- **Task to carry out**
Return every line of the records below that contains the string "window". Case counts, so match only lines where it appears with exactly that capitalization.

-- Start Material shown --

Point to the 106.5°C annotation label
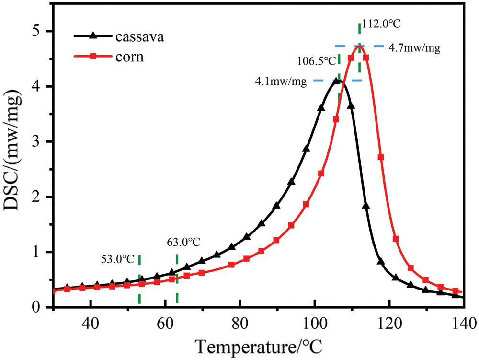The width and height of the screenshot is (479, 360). pyautogui.click(x=316, y=61)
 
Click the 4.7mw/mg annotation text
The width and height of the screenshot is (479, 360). pyautogui.click(x=414, y=48)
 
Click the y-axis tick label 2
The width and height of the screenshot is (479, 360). pyautogui.click(x=42, y=197)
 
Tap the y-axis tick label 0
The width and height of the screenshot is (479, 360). pyautogui.click(x=42, y=307)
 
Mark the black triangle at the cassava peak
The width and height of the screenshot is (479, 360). pyautogui.click(x=338, y=81)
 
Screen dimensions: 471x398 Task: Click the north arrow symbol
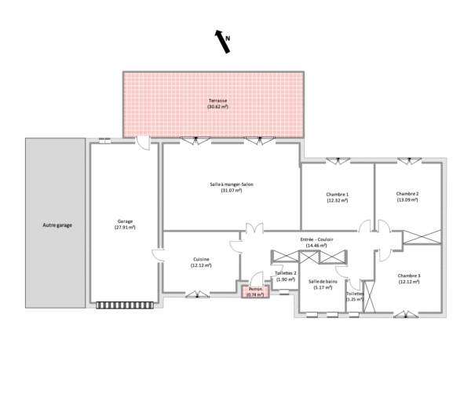[223, 42]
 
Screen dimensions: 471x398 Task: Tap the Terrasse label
[217, 100]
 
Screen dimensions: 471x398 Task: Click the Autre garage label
[57, 225]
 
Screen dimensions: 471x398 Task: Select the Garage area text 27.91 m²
[125, 228]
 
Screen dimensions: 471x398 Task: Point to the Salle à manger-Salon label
[232, 184]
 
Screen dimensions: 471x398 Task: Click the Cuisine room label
[201, 259]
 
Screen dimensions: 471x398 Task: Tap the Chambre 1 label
[338, 195]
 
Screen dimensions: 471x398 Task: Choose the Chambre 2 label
[407, 194]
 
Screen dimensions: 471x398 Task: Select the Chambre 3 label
[409, 276]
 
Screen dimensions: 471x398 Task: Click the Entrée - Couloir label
[316, 239]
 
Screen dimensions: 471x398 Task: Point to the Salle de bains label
[323, 282]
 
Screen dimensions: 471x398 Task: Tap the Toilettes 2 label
[286, 273]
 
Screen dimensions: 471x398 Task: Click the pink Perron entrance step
[255, 292]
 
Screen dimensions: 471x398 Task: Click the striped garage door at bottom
[125, 305]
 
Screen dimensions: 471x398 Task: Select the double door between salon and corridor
[254, 228]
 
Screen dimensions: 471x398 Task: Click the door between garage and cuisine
[158, 255]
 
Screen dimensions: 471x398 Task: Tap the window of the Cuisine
[197, 294]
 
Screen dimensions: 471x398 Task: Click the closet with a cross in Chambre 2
[422, 237]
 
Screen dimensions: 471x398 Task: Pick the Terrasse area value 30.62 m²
[217, 107]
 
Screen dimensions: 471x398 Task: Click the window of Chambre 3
[406, 314]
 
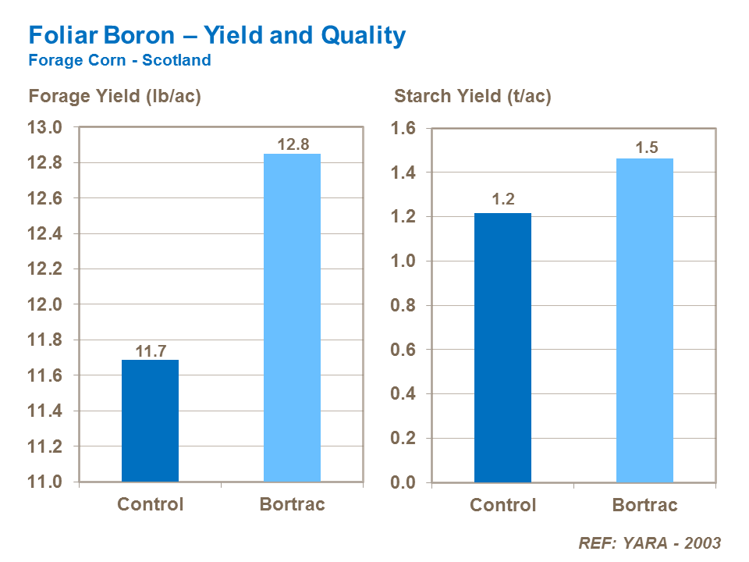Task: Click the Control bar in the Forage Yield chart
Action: (x=150, y=421)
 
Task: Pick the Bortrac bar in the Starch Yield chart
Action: (x=644, y=320)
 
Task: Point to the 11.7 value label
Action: (x=151, y=350)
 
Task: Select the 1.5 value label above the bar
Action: (x=645, y=148)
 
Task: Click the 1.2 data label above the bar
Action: (x=502, y=201)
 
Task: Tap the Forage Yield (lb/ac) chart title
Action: (x=115, y=97)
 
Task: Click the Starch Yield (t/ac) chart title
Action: (x=473, y=97)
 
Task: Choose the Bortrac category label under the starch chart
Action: (x=644, y=505)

-- End Material shown --

- **Full response**
Screen dimensions: 471x398 Task: Tap the window of the Cuisine
Screen dimensions: 471x398 Task: Click the window of Chambre 3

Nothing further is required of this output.